*Consegna 1*: Secondo il testo sullo spettacolo, da quale opera è mutuato il titolo?
*Consegna 2*: Ripeti alla lettera la parte del testo sullo spettacolo che parte da "Sullo sfondo, la" e prosegue fino a "testo alla performance.".

Elogio della vita a rovescio debutta in scena al Teatro Stabile d’Innovazione Galleria Toledo dal 28 febbraio, portando sul palcoscenico un progetto che intreccia teatro e letteratura, visione registica e riflessione critica.
Prodotto da Produzione Index in collaborazione con A.D., Teatro Basilica, Lottounico e Carrozzerie | n.o.t, lo spettacolo nasce da un’idea di Daria Deflorian, condivisa con Giulia Scotti, ed è liberamente ispirato all’opera della scrittrice coreana Han Kang, Premio Nobel per la Letteratura 2024. Il titolo, mutuato da un saggio di Karl Kraus, suggerisce fin da subito uno slittamento di prospettiva: guardare la vita “al contrario”, interrogando ciò che definiamo normalità, equilibrio, successo.
Dopo una prima tappa nel 2024 dedicata a La vegetariana, il progetto si concentra ora su uno dei nuclei più intensi e ricorrenti nell’opera di Han Kang: il rapporto tra sorelle. Un legame fatto di prossimità e distanza, colpa e protezione, memoria e rimozione. In scena vediamo una sola sorella: quella che sembra aver trovato il proprio posto nel mondo, che ha saputo adattarsi, che ha retto. Ma l’altra — fragile, irregolare, “crepata” — continua ad abitare lo spazio come presenza invisibile, ribaltando le categorie di salute, forza e giustezza delle scelte.
Sullo sfondo, la violenza sottile delle relazioni domestiche e, più in profondità, quella del mondo.
Interprete è Giulia Scotti; la collaborazione alla drammaturgia è di Andrea Pizzalis, l’aiuto regia di Chiara Boitani, la direzione tecnica di Alessio Troya. La regia è di Daria Deflorian. Per Index lavorano Valentina Bertolino, Elena de Pascale, Francesco Di Stefano e Silvia Parlani. Le fotografie sono di Andrea Pizzalis, le illustrazioni di Giulia Scotti.
Accanto allo spettacolo, Galleria Toledo promuove anche due incontri in collaborazione con Feltrinelli Librerie, dedicati al dialogo tra letteratura e scena contemporanea e al delicato passaggio dal testo alla performance.
Elogio della vita a rovescio si presenta così come un attraversamento teatrale denso e necessario: un dispositivo scenico che invita a guardare il rovescio delle cose e a riconoscere, anche nelle fratture, una forma di verità.

*Dati forniti*:
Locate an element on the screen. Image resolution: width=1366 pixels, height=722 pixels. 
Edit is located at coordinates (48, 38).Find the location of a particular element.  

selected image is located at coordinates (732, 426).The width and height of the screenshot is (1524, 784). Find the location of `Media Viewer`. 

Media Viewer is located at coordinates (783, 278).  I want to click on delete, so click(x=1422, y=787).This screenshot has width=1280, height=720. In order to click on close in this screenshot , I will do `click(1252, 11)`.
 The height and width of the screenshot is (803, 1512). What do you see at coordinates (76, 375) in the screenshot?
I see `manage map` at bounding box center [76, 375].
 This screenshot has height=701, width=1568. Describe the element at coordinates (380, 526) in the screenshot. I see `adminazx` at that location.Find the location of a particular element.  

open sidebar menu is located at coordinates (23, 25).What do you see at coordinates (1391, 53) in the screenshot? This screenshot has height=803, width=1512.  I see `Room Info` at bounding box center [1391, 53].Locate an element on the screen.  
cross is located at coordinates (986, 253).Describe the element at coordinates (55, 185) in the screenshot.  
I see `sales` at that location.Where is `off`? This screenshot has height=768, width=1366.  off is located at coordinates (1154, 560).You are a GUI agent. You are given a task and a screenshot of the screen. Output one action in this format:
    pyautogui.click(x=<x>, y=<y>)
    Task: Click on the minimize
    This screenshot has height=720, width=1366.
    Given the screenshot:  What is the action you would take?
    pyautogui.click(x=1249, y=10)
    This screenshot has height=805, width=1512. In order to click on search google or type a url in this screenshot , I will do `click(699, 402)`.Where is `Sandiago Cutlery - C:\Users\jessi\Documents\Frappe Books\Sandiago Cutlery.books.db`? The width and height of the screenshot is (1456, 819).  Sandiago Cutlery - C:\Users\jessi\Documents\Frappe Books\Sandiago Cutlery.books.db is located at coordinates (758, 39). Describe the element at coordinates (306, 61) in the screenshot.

*Risposta 1*: Da un saggio di Karl Kraus.

*Risposta 2*:
Sullo sfondo, la violenza sottile delle relazioni domestiche e, più in profondità, quella del mondo.
Interprete è Giulia Scotti; la collaborazione alla drammaturgia è di Andrea Pizzalis, l’aiuto regia di Chiara Boitani, la direzione tecnica di Alessio Troya. La regia è di Daria Deflorian. Per Index lavorano Valentina Bertolino, Elena de Pascale, Francesco Di Stefano e Silvia Parlani. Le fotografie sono di Andrea Pizzalis, le illustrazioni di Giulia Scotti.
Accanto allo spettacolo, Galleria Toledo promuove anche due incontri in collaborazione con Feltrinelli Librerie, dedicati al dialogo tra letteratura e scena contemporanea e al delicato passaggio dal testo alla performance.